*Задание 1:*
Чей нюхательный порошок, согласно письму, был послан адресату в последних четырех письмах?
*Задание 2:*
Перепишите из письма без изменений отрывок от слов «В последних моих» до слов «и преувеличивает его.» включительно.

*Текст для изучения:*

————————

Милый друг,
Последние два
твоих письма — мне и Гревенкопу — чрезвычайно меня встревожили. Мне
кажется только, что ты, как то свойственно больным, преувеличиваешь тяжесть
своего состояния, и надежда эта немного меня успокаивает. Водянка никогда не
наступает так внезапно, и хочется верить, что отеки у тебя на ногах —
временное явление, вызванное подагрой или ревматизмом, которыми ты страдаешь
уже давно. Лет сорок тому назад, после жестокой лихорадки, ноги мои распухли
именно так, как, судя по твоим письмам, у тебя сейчас. Я сразу же решил, что
это водянка, но врачи заверили меня, что отеки эти — следствие лихорадки и
скоро пройдут. Они оказались правы. Попроси пожалуйста своего секретаря, кто бы
это ни был, раз в неделю регулярно сообщать о твоем здоровье либо мне, либо
Гревенкопу, — это все равно.
В последних моих
четырех письмах я послал тебе нюхательный порошок герцогини Сомерсет —
столько, сколько можно было насыпать в конверты. Получил ты их все или хоть
сколько-нибудь? Помог ли тебе этот порошок? Ты сейчас в таком состоянии, что не
можешь нигде бывать, но надеюсь, у тебя есть знакомые, которые тебя навещают,
ведь если и всегда-то человеку нелегко оставаться одному, человеку больному это
еще тяжелее: он чересчур много думает о своем недуге и преувеличивает его.
Кое-кто из людей образованных был бы, вероятно, рад посидеть с тобой, да и ты
не остался бы у них в долгу.
Бедняга Харт,
который все еще здесь, в весьма плачевном состоянии. Он совершенно не владеет
левой рукой и ногой, говорит с трудом и очень невнятно. Я навещал его вчера. Он
с большим участием расспрашивал о тебе и был тронут, когда я показал ему твое
письмо.
Я чувствую себя
не хуже и не лучше, чем в прошлом году, когда я был здесь. Я не могу считать
себя ни здоровым, ни больным — я нездоров. Ноги меня не слушаются: если я
в состоянии еще четверть часа проползти по ровному месту, то ни подняться, ни
спуститься по лестнице без помощи слуги я не могу.

————————

Собранные данные:
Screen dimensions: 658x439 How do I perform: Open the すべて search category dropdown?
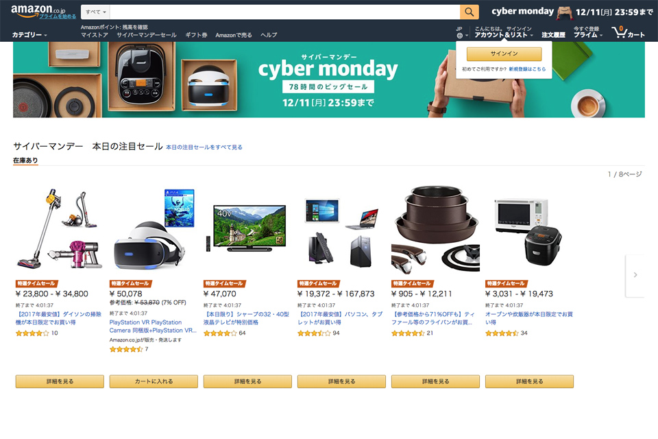[x=96, y=12]
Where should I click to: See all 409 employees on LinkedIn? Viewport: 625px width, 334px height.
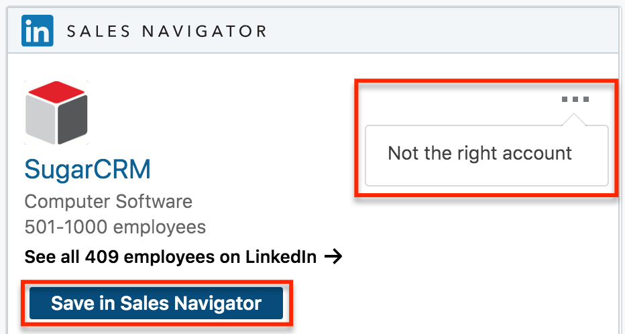click(170, 256)
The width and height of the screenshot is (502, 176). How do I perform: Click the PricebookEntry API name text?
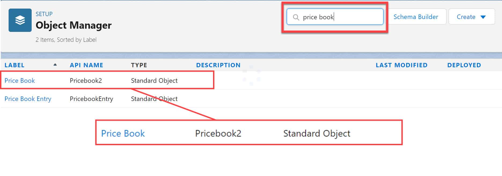click(x=91, y=99)
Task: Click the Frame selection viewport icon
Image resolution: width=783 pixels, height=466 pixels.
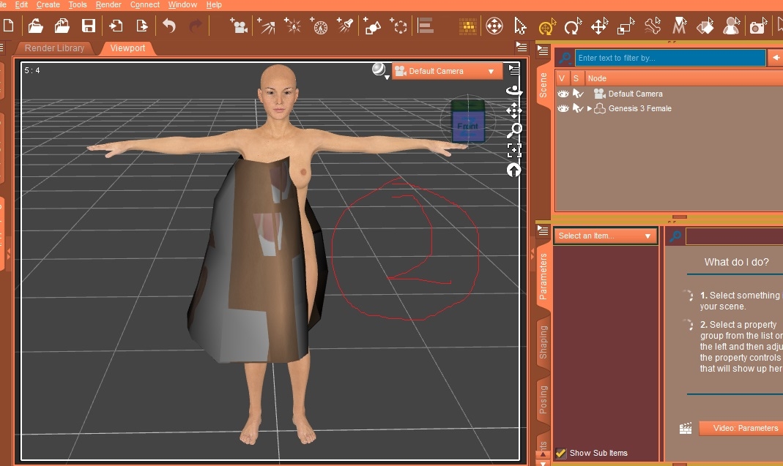Action: pos(514,150)
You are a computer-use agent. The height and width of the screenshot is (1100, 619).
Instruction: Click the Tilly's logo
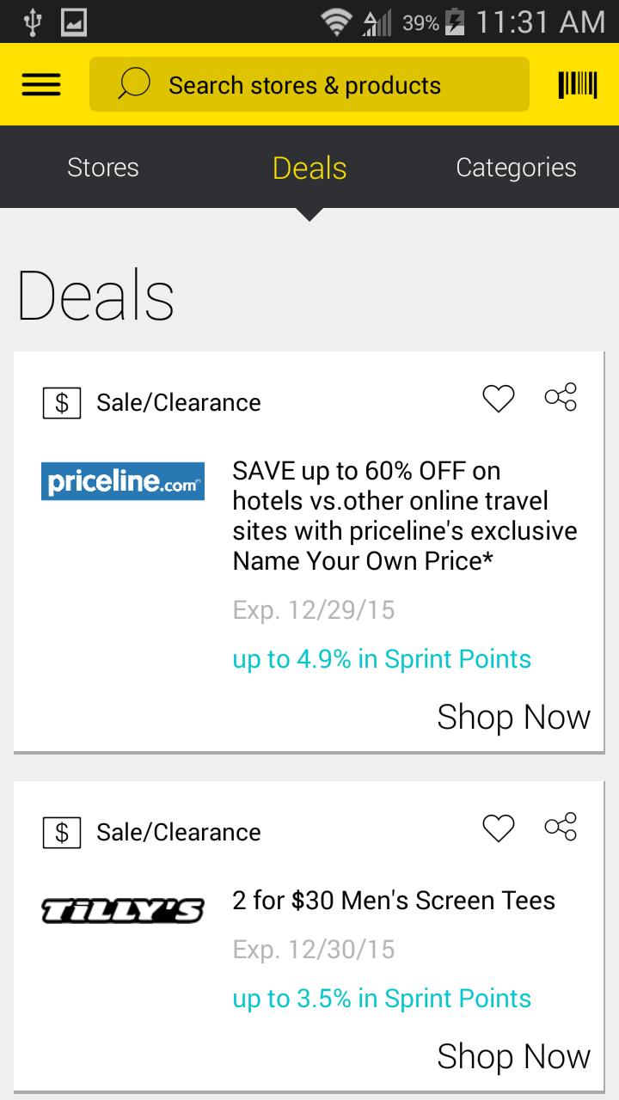click(x=122, y=908)
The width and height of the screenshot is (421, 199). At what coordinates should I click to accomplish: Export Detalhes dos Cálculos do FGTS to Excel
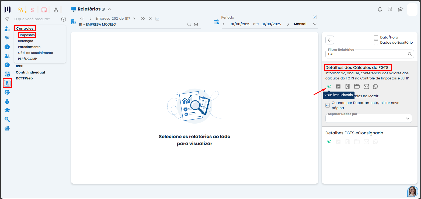(x=348, y=86)
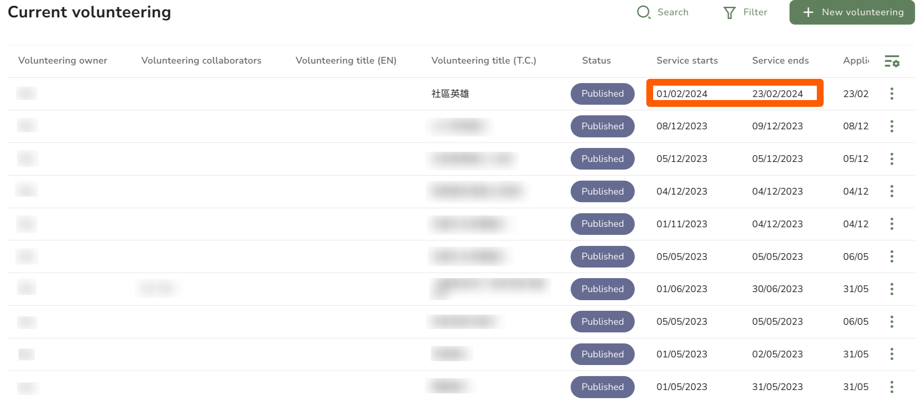This screenshot has height=407, width=922.
Task: Click the Volunteering owner column header
Action: (63, 61)
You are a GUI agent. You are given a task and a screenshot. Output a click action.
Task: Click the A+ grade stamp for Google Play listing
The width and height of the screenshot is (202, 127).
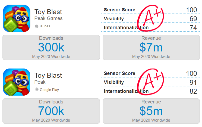(150, 82)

————————

*Поле ответа 1:*
Порошок герцогини Сомерсет.

*Поле ответа 2:*
В последних моих
четырех письмах я послал тебе нюхательный порошок герцогини Сомерсет —
столько, сколько можно было насыпать в конверты. Получил ты их все или хоть
сколько-нибудь? Помог ли тебе этот порошок? Ты сейчас в таком состоянии, что не
можешь нигде бывать, но надеюсь, у тебя есть знакомые, которые тебя навещают,
ведь если и всегда-то человеку нелегко оставаться одному, человеку больному это
еще тяжелее: он чересчур много думает о своем недуге и преувеличивает его.